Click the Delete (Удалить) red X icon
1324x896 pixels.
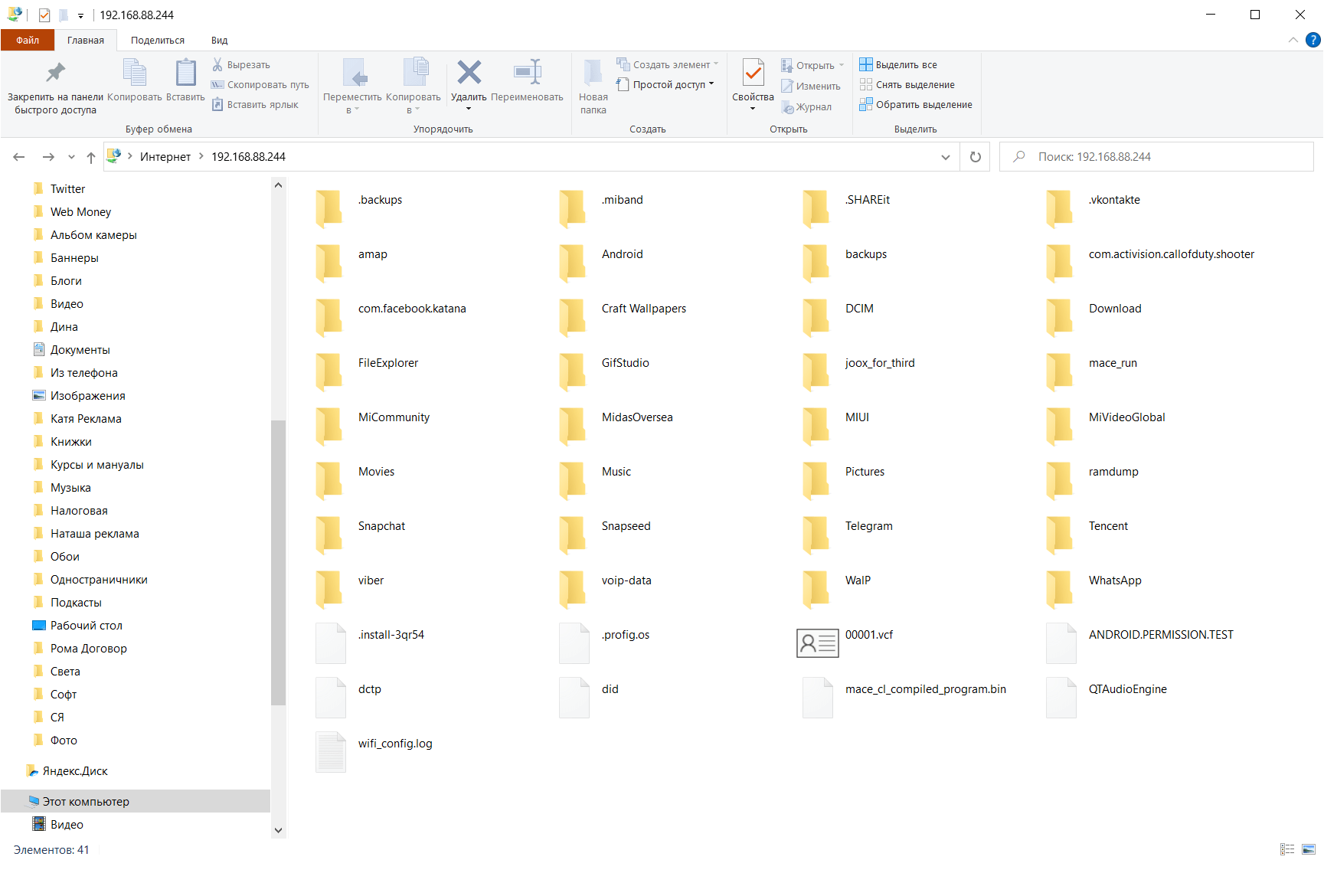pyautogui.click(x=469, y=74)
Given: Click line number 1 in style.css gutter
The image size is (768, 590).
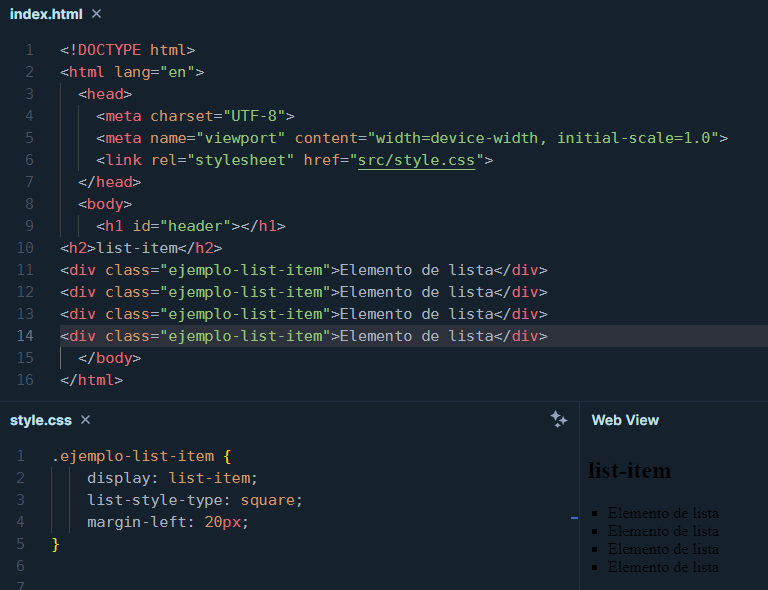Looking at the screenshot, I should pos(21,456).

_ _ _ _ _ _ _

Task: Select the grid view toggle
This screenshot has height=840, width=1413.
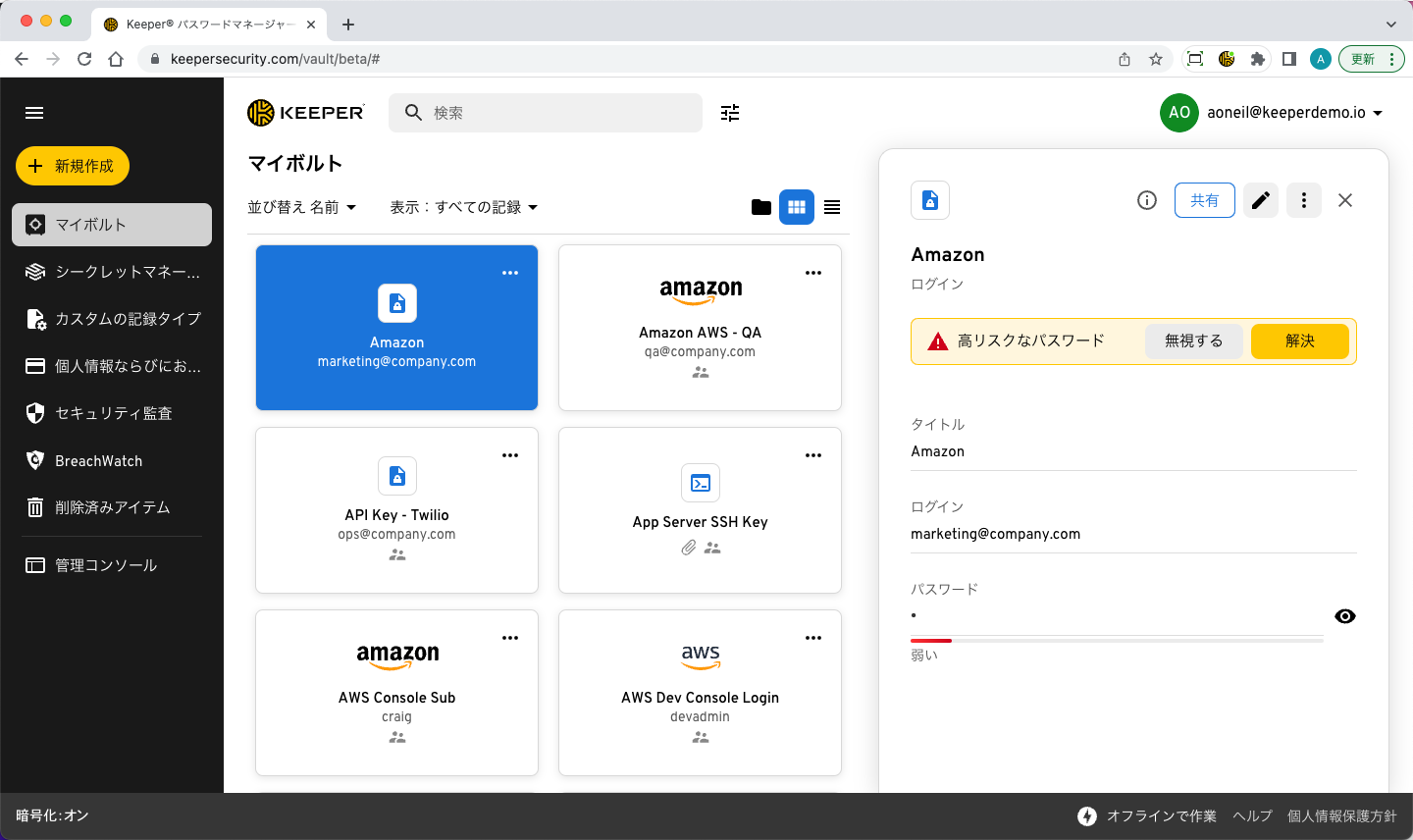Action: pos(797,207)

_ _ _ _ _ _ _

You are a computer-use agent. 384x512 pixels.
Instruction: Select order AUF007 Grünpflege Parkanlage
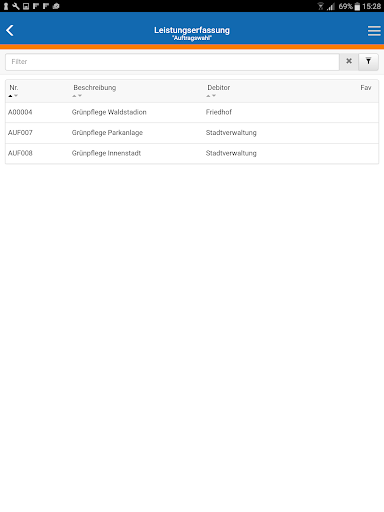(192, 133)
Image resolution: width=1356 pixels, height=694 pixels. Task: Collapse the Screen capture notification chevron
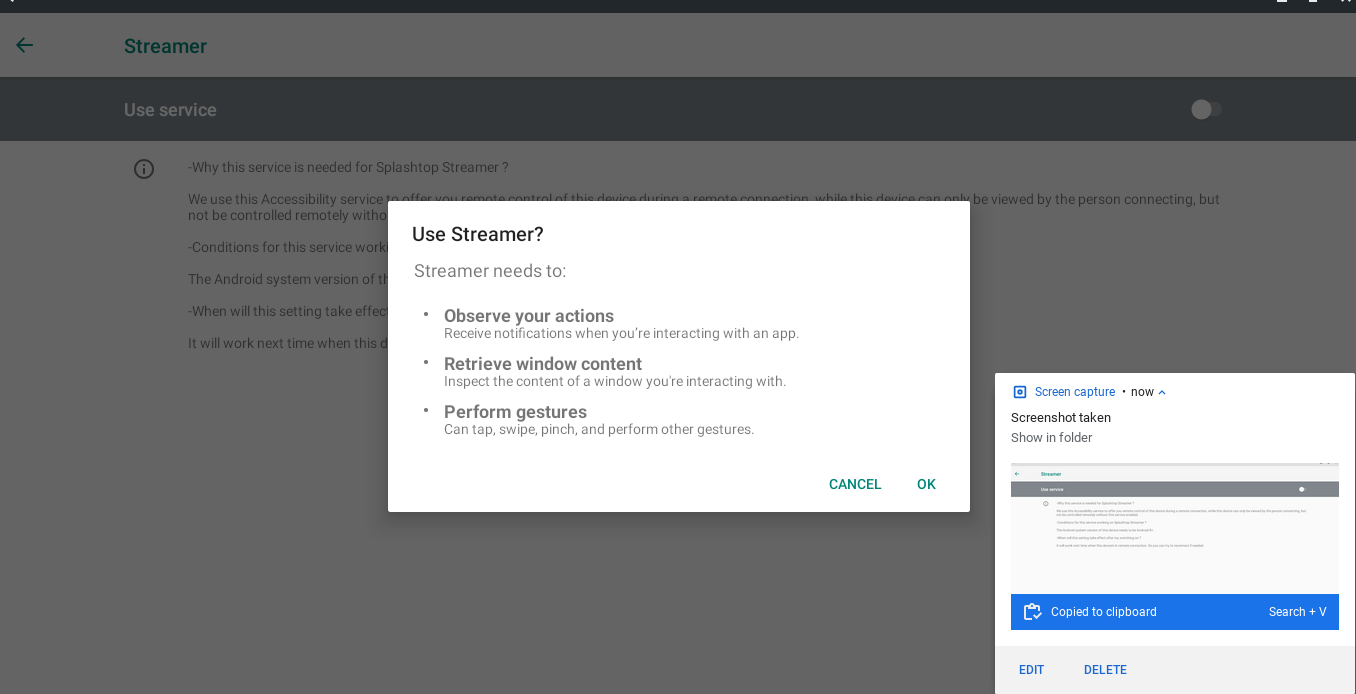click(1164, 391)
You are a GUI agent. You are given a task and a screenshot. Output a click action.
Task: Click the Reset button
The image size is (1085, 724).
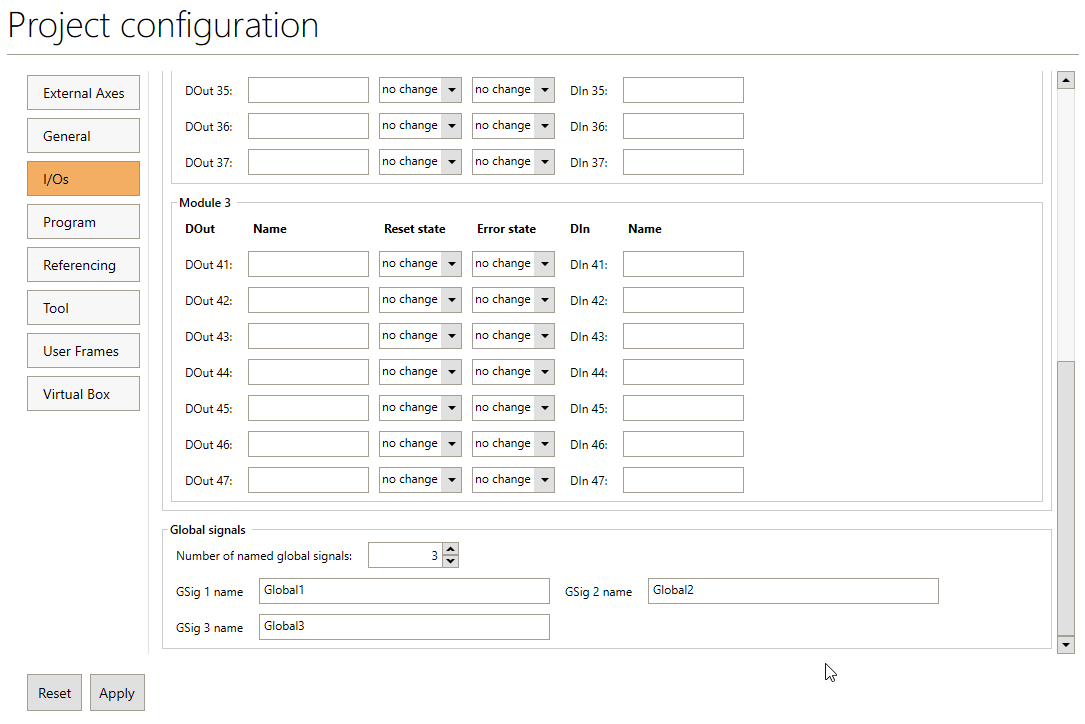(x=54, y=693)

_ _ _ _ _ _ _

• [TASK INSTRUCTIONS] The lines holding the string "agent" in the listing above are what you should copy out.

• [WRITTEN SOLUTION]
You are a computer-use agent. 384x512 pixels.
You are a GUI agent. You are given a task and a screenshot. Output a click action.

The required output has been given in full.